Using a longitudinal qualitative approach Skovholt and Ronnestad (1992) followed 100 therapists and counselors at different levels of experience from first-year graduate students to doctoral level counselors/therapists in order to improve on existing models of supervision. They were able to interview 60 of them in a pre and post intervention (counseling supervision) design. This led to an interesting integrated developmental model which began as an eight stage model but eventually ended up being composed of six developmental phases (Ronnestad & Skovholt, 2003). The use of the term phase in this model was believed to be more indicative of the gradual changes that counselors experience when compared to the more restrictive description "stage." Nonetheless the first three phases in this model are very similar to the three stages mentioned earlier (the Lay Helper; the Beginning Student; the Advanced Student). The last three phases address some of the criticisms of the Integrated Developmental Model discussed by Haynes et al. (2003). These phases include the Novice Professional, Experienced Professional, and Senior Professional phases.

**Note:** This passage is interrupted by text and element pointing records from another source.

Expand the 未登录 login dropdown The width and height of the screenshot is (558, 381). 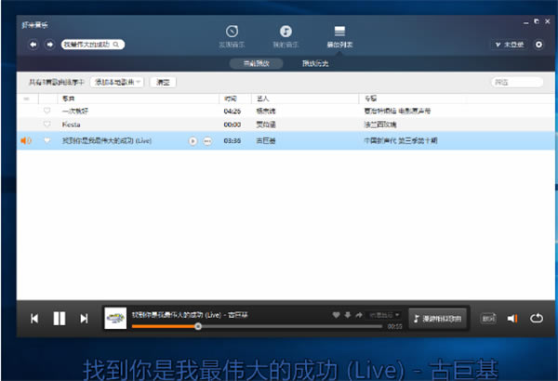pyautogui.click(x=508, y=44)
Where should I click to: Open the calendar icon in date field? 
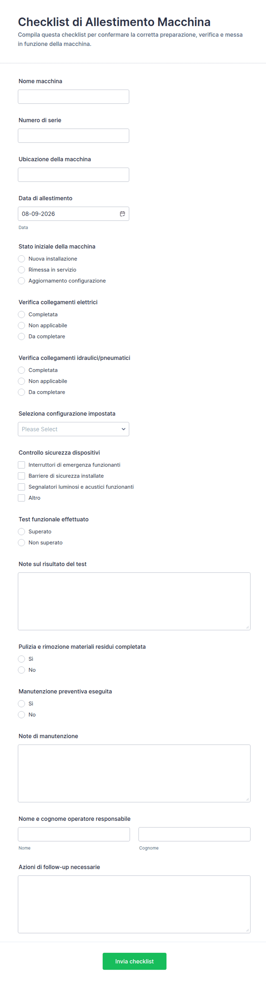(x=123, y=214)
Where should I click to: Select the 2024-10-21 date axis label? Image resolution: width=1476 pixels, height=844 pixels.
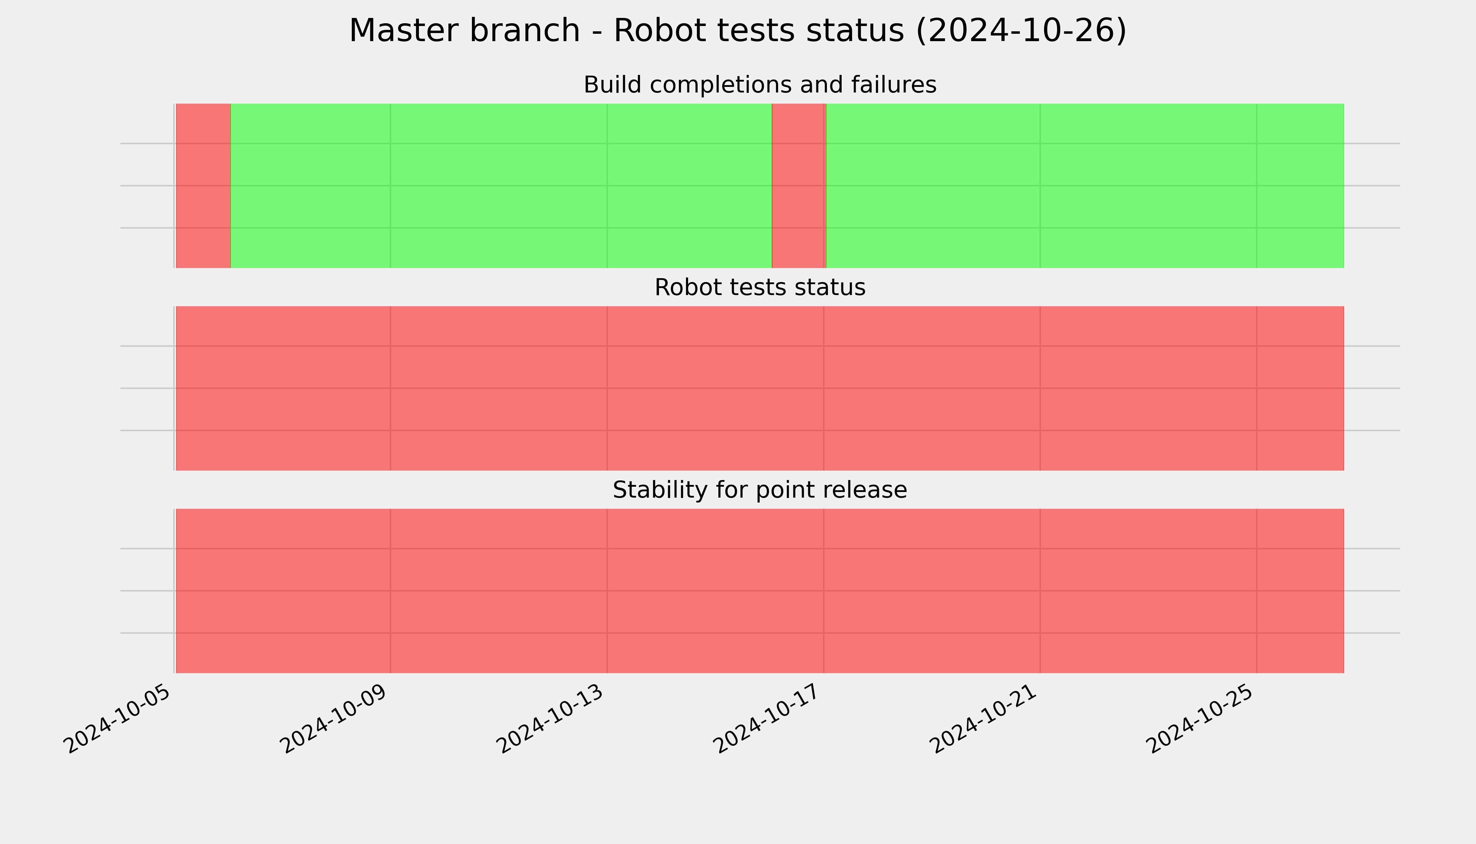click(985, 719)
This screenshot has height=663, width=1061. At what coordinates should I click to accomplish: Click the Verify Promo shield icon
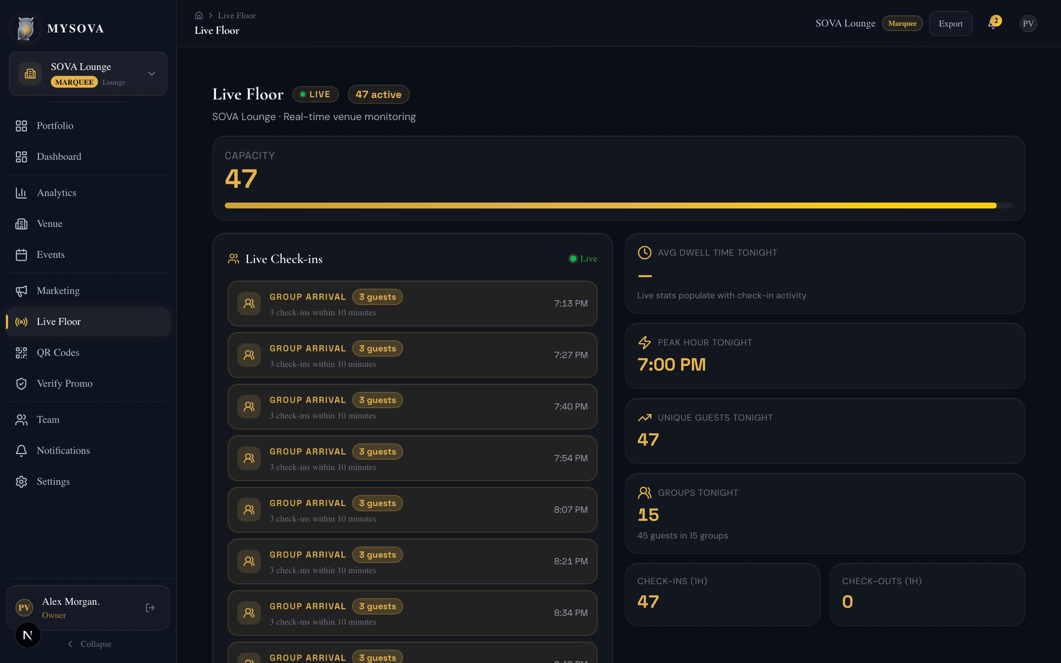click(21, 383)
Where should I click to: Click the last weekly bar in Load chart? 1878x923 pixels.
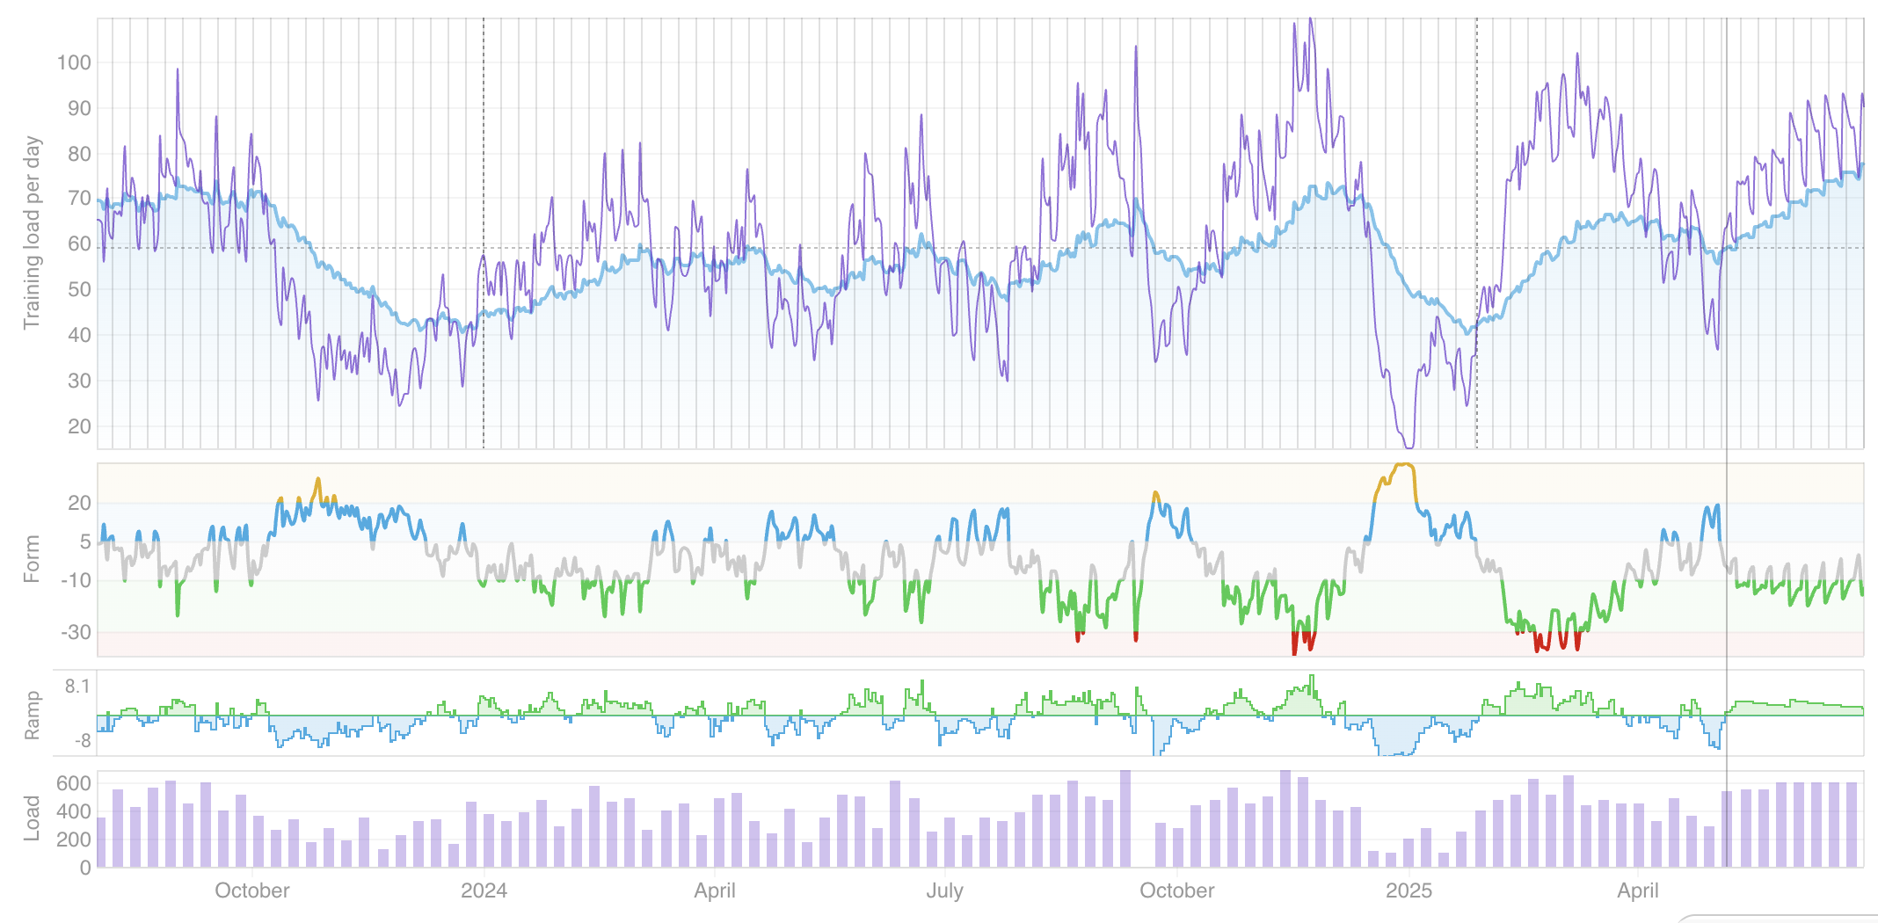pos(1852,825)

The phases described by Ronnestad and Stovholt (2003) have excellent face validity in describing exactly where the trainee stands in their level of experience. Probably the greatest contribution of this particular theoretical orientation is that Ronnestad and Stovholt (2003) were able to identify 14 themes of development that occurs in counselors over these particular six phases. These 14 themes indicate that the development of a counselor (or therapist) is a very complex process that involves quite a bit of reflection on the part of the developing counselor. These themes can be very important in helping a supervisor to understand how counseling students develop and view themselves over the course of their development. For instance, one theme had to do with the development and integration of the counselor's professional and personal self. As counselors develop they also begin a process of integrating their own self-image into a more holistic viewpoint that resembles the Rogerian notion of self -- congruence.